- **Given request**
Copy out the lines of the data below exactly, starting at the line that contains "The image size is (816, 761)." and ending at the line that contains "[x=1015, y=122]", with both of those lines included.

(Data on finding words and elements)
_ _ _ _ _
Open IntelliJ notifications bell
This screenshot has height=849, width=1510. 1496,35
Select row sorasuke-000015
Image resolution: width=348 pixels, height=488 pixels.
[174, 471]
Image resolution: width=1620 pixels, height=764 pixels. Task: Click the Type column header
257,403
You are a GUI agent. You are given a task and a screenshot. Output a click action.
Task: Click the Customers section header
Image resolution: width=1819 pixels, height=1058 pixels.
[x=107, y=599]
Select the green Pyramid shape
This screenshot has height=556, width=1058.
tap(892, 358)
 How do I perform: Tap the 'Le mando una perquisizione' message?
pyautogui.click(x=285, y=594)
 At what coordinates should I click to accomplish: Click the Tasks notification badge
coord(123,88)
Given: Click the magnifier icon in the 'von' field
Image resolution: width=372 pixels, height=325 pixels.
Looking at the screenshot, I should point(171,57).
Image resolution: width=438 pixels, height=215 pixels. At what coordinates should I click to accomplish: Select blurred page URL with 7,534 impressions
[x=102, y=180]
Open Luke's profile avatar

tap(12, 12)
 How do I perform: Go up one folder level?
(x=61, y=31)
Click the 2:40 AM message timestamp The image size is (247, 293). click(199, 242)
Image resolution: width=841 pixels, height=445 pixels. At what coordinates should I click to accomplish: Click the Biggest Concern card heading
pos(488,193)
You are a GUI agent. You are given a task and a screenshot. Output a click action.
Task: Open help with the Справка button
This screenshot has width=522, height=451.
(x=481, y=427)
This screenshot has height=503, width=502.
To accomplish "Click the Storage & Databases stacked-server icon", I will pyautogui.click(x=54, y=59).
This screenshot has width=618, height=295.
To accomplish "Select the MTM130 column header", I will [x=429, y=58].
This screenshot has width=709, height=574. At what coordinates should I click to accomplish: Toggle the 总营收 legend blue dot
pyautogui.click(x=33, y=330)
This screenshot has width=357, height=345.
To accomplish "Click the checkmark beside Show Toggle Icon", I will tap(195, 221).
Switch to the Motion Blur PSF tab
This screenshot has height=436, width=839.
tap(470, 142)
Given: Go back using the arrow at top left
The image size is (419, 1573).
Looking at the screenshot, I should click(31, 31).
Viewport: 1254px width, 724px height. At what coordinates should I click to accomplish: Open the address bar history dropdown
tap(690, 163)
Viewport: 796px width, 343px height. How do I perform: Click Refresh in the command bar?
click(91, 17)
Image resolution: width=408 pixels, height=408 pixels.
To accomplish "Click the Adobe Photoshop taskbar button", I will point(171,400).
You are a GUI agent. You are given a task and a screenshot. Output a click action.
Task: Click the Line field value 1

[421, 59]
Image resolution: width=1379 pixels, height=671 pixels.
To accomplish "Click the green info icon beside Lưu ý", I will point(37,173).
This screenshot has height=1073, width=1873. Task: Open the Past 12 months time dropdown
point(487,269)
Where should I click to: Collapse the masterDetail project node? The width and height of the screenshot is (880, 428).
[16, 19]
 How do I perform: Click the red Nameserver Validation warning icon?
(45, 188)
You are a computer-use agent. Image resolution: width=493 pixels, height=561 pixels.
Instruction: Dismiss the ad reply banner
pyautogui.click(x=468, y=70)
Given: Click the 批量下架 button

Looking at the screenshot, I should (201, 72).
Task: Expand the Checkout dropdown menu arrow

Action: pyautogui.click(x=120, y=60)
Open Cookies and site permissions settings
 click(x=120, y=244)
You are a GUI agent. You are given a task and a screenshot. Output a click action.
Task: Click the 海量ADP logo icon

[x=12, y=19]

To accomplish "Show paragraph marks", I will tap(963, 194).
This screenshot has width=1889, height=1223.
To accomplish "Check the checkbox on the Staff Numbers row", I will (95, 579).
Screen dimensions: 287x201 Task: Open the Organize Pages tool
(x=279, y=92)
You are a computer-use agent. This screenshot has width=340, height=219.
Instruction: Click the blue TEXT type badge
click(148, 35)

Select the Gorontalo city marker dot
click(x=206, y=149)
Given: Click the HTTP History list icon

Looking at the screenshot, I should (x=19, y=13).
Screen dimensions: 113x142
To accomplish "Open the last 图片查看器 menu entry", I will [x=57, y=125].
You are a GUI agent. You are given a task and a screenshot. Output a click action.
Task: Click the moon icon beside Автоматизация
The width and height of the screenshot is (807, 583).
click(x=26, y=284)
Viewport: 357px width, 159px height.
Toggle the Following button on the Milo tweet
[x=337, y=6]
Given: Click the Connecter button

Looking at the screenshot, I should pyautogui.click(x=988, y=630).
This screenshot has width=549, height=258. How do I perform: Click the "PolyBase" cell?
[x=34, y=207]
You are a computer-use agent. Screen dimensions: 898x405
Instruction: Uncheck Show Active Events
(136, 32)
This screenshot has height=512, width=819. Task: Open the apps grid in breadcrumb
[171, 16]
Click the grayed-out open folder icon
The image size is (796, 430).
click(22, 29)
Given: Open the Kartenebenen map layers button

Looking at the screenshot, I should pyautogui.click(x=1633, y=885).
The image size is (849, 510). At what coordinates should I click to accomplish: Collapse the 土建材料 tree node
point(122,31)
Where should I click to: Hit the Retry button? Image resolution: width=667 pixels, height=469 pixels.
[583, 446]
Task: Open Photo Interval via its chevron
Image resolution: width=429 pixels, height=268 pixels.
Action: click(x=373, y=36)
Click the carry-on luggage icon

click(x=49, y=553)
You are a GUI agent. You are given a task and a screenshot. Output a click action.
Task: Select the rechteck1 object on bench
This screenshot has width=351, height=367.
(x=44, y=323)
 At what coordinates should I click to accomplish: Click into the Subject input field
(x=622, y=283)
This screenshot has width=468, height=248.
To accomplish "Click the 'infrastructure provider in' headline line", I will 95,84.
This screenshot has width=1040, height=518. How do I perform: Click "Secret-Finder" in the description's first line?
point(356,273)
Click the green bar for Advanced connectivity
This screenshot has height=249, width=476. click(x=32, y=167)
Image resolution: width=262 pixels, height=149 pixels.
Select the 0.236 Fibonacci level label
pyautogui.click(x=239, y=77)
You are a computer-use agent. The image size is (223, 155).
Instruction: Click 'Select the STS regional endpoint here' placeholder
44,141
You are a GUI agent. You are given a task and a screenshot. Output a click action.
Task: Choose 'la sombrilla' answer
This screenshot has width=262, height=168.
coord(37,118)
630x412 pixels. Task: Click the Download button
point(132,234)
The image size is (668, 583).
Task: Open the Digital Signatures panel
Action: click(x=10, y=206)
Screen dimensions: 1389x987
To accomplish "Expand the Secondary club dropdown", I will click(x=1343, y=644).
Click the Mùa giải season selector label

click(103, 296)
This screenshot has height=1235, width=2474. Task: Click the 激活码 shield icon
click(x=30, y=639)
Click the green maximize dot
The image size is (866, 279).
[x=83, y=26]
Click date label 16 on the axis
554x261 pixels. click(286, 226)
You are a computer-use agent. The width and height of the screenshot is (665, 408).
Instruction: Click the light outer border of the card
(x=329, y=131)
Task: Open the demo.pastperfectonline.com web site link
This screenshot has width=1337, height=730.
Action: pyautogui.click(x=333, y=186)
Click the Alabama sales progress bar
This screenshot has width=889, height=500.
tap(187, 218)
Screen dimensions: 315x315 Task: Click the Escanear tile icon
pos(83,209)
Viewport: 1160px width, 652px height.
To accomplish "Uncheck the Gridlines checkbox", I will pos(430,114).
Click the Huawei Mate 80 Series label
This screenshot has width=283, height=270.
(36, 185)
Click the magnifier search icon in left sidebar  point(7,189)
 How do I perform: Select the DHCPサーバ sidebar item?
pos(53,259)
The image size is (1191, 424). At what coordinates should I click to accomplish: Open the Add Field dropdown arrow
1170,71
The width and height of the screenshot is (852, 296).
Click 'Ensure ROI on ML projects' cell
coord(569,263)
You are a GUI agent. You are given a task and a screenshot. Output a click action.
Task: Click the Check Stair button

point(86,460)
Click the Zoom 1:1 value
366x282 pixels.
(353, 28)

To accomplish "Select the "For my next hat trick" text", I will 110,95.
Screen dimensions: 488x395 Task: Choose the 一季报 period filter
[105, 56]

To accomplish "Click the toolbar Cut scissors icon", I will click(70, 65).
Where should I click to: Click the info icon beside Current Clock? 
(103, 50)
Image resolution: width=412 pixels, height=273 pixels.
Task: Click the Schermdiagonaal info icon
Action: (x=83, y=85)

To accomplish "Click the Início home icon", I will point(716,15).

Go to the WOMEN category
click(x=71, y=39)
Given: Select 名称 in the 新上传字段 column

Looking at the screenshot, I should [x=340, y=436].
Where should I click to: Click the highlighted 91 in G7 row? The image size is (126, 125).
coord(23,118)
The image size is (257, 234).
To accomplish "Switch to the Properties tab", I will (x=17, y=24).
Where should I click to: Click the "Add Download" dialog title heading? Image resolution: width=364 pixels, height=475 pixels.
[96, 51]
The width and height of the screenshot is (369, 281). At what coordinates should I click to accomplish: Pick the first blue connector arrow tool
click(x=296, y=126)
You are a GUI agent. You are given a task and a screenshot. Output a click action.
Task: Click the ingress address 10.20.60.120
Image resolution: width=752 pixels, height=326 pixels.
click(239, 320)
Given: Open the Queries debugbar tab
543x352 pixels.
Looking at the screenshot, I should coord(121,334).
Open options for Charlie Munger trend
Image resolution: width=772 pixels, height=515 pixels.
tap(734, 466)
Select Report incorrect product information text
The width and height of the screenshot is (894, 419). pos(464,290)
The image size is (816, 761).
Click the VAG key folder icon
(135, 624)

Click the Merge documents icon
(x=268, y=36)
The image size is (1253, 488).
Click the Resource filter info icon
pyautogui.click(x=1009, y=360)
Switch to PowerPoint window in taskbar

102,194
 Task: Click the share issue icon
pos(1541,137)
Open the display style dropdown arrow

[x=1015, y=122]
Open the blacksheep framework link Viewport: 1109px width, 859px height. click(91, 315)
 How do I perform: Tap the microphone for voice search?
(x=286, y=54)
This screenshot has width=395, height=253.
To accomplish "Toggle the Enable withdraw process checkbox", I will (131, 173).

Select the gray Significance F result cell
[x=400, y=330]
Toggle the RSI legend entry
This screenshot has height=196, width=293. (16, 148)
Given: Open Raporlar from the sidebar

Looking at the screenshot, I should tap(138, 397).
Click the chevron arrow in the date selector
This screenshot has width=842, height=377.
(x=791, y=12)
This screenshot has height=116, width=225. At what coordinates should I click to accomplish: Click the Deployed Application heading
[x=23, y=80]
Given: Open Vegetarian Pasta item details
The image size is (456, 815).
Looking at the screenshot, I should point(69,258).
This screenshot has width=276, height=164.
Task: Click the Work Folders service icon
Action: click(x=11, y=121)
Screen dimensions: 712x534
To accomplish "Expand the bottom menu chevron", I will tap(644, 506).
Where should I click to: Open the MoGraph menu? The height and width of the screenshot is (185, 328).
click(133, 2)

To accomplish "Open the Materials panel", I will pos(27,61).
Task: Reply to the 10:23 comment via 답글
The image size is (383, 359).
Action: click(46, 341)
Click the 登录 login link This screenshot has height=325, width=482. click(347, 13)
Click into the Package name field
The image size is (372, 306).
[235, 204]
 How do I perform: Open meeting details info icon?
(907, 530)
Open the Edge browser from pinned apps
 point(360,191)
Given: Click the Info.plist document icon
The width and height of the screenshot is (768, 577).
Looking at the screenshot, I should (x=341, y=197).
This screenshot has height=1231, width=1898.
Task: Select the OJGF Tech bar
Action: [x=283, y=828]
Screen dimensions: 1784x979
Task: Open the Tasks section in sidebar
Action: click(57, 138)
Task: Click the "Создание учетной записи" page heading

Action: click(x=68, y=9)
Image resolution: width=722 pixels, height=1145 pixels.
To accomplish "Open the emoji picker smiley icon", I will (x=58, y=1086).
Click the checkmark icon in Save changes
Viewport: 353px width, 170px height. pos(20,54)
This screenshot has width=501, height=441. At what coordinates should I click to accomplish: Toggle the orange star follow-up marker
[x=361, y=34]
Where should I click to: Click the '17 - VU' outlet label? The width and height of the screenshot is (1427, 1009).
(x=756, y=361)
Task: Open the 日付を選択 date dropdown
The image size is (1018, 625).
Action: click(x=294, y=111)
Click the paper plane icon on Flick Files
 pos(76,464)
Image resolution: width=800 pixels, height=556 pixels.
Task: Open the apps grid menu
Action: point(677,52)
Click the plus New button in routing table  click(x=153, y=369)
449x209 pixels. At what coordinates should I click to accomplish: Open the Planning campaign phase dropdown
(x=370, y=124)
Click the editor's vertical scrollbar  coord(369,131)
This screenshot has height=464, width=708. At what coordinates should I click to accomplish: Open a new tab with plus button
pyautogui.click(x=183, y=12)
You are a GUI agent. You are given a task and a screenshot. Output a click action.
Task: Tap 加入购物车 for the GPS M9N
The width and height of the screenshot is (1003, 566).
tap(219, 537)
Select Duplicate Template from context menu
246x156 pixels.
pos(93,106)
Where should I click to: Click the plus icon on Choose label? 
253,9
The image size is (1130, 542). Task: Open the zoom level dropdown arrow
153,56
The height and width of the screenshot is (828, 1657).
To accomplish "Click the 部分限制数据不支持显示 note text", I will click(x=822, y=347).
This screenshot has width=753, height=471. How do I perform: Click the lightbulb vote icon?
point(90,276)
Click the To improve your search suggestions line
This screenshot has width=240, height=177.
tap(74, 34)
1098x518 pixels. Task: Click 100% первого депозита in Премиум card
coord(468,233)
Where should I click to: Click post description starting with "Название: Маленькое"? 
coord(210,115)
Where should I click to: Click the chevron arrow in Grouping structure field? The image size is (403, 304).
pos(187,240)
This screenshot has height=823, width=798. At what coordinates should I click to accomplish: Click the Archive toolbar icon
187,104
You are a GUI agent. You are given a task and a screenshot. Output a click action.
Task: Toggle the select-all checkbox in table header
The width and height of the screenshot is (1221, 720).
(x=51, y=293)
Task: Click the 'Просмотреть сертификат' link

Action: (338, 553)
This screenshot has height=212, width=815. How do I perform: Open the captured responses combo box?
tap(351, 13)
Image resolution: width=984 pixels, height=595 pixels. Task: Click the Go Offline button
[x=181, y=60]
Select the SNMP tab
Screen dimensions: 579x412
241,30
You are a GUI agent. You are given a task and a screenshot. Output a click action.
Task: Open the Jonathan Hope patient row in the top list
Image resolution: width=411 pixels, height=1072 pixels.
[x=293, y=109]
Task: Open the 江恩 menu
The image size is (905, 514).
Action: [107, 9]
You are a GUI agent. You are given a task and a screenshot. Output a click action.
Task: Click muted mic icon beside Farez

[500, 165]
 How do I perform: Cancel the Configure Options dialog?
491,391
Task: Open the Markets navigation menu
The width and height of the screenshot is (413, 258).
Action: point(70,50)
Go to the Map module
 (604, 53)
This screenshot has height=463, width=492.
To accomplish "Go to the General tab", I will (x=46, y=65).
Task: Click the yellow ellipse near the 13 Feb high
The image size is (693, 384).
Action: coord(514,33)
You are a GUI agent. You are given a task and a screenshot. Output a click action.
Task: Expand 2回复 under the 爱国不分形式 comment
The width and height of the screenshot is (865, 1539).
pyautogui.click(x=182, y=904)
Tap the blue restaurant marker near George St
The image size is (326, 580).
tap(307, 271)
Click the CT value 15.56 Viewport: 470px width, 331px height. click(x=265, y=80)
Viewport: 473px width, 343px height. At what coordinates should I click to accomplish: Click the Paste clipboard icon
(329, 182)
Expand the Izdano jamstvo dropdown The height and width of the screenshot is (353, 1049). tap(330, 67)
_ _ _ _ _
- **Answer to this problem**
The image size is (816, 761).
Click the VAG key folder icon
(135, 624)

Click the Merge documents icon
(x=268, y=36)
The image size is (1253, 488).
Click the Resource filter info icon
pyautogui.click(x=1009, y=360)
Switch to PowerPoint window in taskbar

102,194
 Task: Click the share issue icon
pos(1541,137)
Open the display style dropdown arrow

[x=1015, y=122]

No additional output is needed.